Emsal Mahkeme Kararı İstanbul Bölge Adliye Mahkemesi 12. Hukuk Dairesi 2018/1360 E. 2020/485 K. 14.05.2020 T.

Görüntülediğiniz mahkeme kararı kesinleşmiş bir karardır.

T.C.
İSTANBUL
BÖLGE ADLİYE MAHKEMESİ
12. HUKUK DAİRESİ
DOSYA NO: 2018/1360
KARAR NO: 2020/485
T Ü R K M İ L L E T İ A D I N A
İ S T İ N A F K A R A R I
İNCELENEN KARARIN
MAHKEMESİ: BAKIRKÖY 4. ASLİYE TİCARET MAHKEMESİ
TARİHİ: 05/02/2018
NUMARASI: 2017/372 Esas-2018/120 Karar
DAVA: Alacak (Acentelik Sözleşmesinden Kaynaklanan)

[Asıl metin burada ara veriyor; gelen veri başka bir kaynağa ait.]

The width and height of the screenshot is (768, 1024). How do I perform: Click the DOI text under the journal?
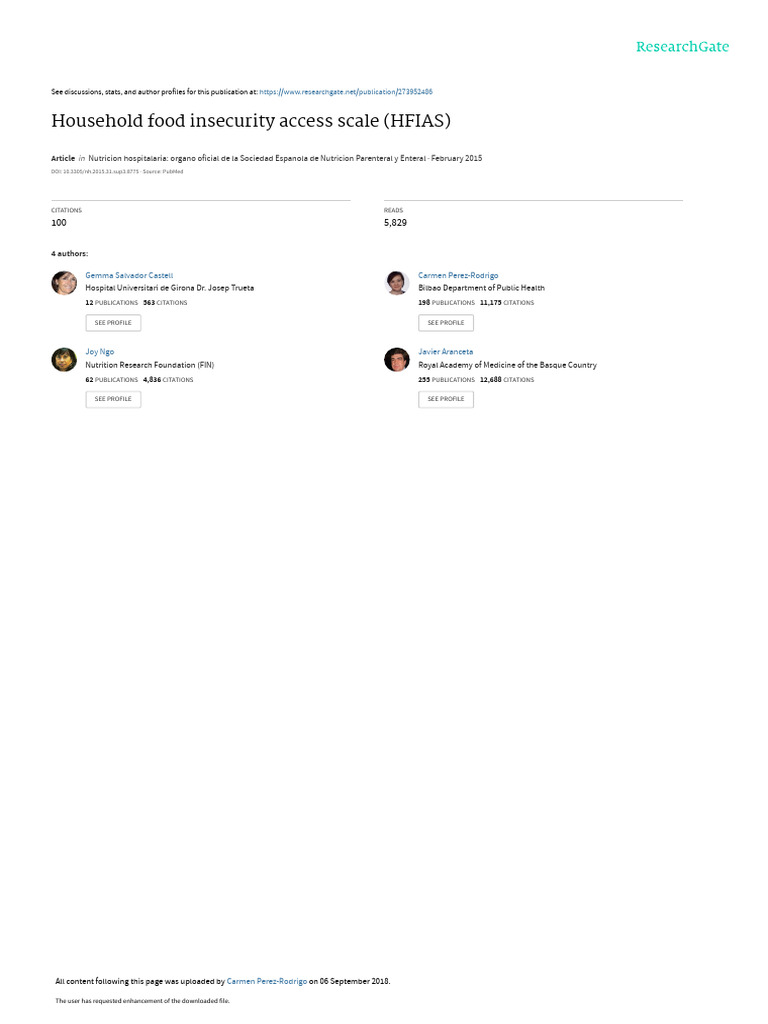coord(95,172)
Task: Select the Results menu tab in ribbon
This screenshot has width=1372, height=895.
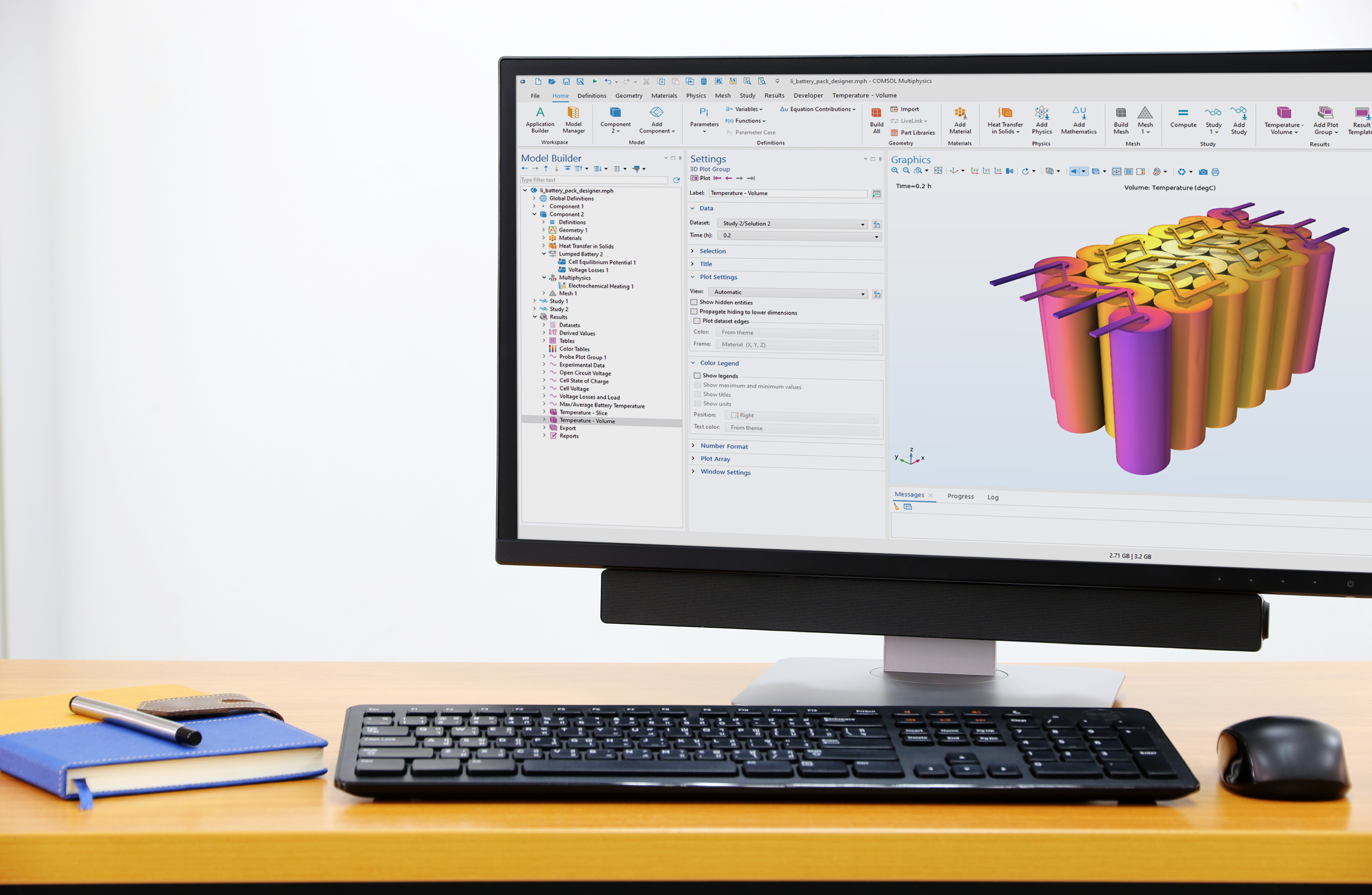Action: [x=775, y=95]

İSTİNAF KARAR TARİHİ: 14/05/2020
Davanın kabulüne yönelik hükmün taraf vekillerince istinaf edilmesi üzerine düzenlenen rapor ve dosya kapsamı incelenip gereği görüşülüp düşünüldü;
DAVA: Davacı vekili, taraflar arasında akdedilen 02.04.2017 tarihli acentelik sözleşmesi uyarınca müvekkili sözleşmeden kaynaklanan edimlerini tam ve eksiksiz ifa etmesine rağmen davalının 18.05.2009 tarihinde sözleşmeyi haksız olarak feshettiğini, aynı gün şubede bulunan demirbaşlar ile tüm sarf malzemeleri ve kargoların davalıya teslim edildiğini, müvekkilinin 2009 yılı Mayıs ayına ilişkin hak ediş karşılığı, davalıya teslim edilen sarf bedeli, demirbaş bedeli ve matbu evrak bedeline ilişkin faturalar düzenlediğini ve davalıya gönderdiğini, ancak bedellerinin ödenmediğini, alacağın tahsili amacıyla başlatılan icra takibinin davalının haksız itirazı ile durduğunu ileri sürerek toplam 17.244,41-TL alacağın 18.05.2009 tarihinden itibaren işleyecek değişen oranlarda avans faiziyle davalıdan tahsiline karar verilmesini talep ve dava etmiştir.
CEVAP :Davalı vekili, sözleşmenin müvekkilince tek taraflı feshi sonrasında davacının müvekkiline cari hesap borcu olduğunun tespit edildiğini ve icra takibi başlatıldığını, davacı icra hukuk mahkemesine takibin iptali istemiyle dava açmışsa da davanın reddedildiğini, dolayısıyla müvekkilinin alacaklı olduğuna dair kesin hüküm bulunduğunu savunarak davanın reddini istemiştir.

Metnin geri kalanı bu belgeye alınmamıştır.